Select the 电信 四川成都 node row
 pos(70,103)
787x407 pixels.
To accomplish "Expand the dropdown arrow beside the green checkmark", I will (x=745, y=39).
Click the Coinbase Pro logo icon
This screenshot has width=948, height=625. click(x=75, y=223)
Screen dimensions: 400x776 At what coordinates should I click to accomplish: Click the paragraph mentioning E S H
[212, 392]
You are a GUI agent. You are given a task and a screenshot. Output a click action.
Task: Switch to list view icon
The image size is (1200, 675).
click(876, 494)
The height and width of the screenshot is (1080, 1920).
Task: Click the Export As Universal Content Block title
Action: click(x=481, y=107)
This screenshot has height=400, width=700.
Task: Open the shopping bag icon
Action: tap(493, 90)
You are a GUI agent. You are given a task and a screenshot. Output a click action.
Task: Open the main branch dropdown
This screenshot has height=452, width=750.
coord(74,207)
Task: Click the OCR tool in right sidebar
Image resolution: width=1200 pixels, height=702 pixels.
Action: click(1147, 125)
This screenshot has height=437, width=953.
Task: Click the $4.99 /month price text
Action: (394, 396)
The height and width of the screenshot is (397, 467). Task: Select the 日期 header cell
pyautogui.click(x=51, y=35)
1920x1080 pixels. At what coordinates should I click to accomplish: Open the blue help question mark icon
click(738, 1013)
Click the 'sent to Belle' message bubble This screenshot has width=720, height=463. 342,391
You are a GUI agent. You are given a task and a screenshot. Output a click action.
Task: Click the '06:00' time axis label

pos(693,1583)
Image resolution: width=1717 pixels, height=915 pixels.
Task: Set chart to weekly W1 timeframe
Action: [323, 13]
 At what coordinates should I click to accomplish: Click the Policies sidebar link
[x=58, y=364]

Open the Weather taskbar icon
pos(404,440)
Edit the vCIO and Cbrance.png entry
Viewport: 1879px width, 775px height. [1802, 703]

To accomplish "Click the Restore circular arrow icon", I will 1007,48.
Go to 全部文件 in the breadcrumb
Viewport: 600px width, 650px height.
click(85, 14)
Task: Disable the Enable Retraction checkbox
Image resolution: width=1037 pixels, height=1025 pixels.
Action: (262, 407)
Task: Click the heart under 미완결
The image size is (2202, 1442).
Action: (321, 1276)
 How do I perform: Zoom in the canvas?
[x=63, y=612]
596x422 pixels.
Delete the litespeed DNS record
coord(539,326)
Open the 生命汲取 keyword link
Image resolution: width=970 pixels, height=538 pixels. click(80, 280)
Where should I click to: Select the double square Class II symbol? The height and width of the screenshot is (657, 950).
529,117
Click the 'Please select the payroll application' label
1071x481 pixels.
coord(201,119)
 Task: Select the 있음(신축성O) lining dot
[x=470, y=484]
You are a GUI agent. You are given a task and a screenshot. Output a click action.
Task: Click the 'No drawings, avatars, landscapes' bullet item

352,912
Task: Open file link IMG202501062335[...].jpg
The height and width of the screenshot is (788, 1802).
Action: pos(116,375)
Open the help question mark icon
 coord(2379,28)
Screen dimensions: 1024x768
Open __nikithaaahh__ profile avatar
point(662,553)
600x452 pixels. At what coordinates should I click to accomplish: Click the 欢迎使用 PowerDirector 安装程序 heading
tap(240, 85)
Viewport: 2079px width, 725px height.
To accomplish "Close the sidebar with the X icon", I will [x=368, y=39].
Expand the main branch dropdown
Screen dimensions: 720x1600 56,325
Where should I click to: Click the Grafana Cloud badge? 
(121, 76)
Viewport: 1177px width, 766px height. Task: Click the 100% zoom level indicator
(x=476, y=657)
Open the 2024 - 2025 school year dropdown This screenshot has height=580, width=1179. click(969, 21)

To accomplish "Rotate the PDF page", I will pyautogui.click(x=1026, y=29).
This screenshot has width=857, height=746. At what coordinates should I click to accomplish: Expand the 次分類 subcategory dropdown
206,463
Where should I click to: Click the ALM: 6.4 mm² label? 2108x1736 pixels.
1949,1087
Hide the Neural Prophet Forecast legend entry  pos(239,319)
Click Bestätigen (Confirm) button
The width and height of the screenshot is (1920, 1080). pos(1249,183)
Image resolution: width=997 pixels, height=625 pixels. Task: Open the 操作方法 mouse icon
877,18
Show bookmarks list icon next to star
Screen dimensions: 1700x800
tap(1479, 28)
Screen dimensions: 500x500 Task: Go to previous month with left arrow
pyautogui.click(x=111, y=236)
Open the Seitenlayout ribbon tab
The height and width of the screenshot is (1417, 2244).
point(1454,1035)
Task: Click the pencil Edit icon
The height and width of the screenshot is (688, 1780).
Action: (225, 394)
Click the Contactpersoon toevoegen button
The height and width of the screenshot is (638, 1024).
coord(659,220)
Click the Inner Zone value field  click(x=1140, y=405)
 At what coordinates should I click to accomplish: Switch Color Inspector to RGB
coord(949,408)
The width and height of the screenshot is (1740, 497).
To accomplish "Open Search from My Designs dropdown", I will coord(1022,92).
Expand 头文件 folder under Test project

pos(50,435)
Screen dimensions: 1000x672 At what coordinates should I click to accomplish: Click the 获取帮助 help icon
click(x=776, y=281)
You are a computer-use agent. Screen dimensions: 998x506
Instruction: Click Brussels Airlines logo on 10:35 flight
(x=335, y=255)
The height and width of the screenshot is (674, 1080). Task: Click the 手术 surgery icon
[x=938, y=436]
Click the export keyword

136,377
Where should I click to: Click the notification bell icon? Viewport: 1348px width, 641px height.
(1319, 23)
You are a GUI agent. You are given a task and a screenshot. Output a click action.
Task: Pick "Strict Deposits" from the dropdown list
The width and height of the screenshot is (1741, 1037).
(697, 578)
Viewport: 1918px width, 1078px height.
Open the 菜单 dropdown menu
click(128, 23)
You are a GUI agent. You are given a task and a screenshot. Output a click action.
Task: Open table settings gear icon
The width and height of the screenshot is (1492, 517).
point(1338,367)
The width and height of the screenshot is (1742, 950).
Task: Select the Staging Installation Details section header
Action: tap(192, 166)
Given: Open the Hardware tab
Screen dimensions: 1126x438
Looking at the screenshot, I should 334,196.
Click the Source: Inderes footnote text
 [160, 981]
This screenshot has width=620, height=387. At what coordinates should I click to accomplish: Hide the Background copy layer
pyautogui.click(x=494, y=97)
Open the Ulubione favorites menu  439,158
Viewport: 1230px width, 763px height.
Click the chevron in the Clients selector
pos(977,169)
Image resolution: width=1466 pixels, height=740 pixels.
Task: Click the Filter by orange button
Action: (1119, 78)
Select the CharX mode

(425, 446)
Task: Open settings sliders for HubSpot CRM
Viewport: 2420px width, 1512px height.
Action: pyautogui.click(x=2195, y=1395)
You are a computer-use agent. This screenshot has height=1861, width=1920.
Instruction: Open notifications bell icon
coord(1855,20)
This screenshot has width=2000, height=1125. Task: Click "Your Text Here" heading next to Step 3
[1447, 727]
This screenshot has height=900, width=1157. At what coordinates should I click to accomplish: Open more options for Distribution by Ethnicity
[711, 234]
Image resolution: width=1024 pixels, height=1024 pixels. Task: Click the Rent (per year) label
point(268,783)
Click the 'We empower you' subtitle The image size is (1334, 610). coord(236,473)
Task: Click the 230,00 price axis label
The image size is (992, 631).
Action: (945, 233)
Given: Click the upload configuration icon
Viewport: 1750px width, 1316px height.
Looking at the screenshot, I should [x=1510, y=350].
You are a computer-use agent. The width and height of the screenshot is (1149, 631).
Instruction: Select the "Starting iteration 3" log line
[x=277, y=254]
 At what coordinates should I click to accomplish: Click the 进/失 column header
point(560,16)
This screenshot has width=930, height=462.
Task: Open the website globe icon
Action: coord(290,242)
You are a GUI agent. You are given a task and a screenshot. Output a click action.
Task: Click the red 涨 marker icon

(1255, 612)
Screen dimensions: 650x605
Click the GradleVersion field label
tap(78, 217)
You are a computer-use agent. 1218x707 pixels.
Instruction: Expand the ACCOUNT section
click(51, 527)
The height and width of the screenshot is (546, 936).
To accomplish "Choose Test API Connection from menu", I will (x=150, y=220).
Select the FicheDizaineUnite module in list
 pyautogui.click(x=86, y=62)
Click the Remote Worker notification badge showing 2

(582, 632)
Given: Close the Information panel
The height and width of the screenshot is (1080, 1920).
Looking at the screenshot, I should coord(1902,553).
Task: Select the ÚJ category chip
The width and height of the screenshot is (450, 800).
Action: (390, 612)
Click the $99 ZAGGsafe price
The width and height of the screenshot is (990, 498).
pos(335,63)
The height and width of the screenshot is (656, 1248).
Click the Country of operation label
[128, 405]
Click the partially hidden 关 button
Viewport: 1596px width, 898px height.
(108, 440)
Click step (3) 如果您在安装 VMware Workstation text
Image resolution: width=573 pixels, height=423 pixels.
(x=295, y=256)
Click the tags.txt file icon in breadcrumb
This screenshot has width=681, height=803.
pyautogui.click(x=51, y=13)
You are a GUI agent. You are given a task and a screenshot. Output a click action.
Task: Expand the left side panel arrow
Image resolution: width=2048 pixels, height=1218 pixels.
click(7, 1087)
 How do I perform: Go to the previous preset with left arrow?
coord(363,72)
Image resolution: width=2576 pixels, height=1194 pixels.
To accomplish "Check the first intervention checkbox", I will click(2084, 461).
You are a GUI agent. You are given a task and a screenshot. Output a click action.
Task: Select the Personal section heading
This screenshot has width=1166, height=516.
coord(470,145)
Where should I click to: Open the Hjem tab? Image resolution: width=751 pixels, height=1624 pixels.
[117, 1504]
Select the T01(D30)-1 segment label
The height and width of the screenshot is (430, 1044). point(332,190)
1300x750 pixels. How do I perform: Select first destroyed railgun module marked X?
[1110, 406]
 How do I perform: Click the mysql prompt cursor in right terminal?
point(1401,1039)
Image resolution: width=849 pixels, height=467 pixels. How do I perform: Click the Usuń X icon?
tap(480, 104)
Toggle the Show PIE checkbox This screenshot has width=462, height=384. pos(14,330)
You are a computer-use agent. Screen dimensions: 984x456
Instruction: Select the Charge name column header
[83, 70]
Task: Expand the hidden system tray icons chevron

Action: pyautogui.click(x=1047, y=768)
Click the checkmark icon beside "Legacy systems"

• • • • •

● Aim of the exercise
Reproduce the lines between the one holding "Hide the Neural" and the one holding "pyautogui.click(x=111, y=236)", inclusive, with nothing changed.

● Response to the exercise
Hide the Neural Prophet Forecast legend entry  pos(239,319)
Click Bestätigen (Confirm) button
The width and height of the screenshot is (1920, 1080). pos(1249,183)
Image resolution: width=997 pixels, height=625 pixels. Task: Open the 操作方法 mouse icon
877,18
Show bookmarks list icon next to star
Screen dimensions: 1700x800
tap(1479, 28)
Screen dimensions: 500x500 Task: Go to previous month with left arrow
pyautogui.click(x=111, y=236)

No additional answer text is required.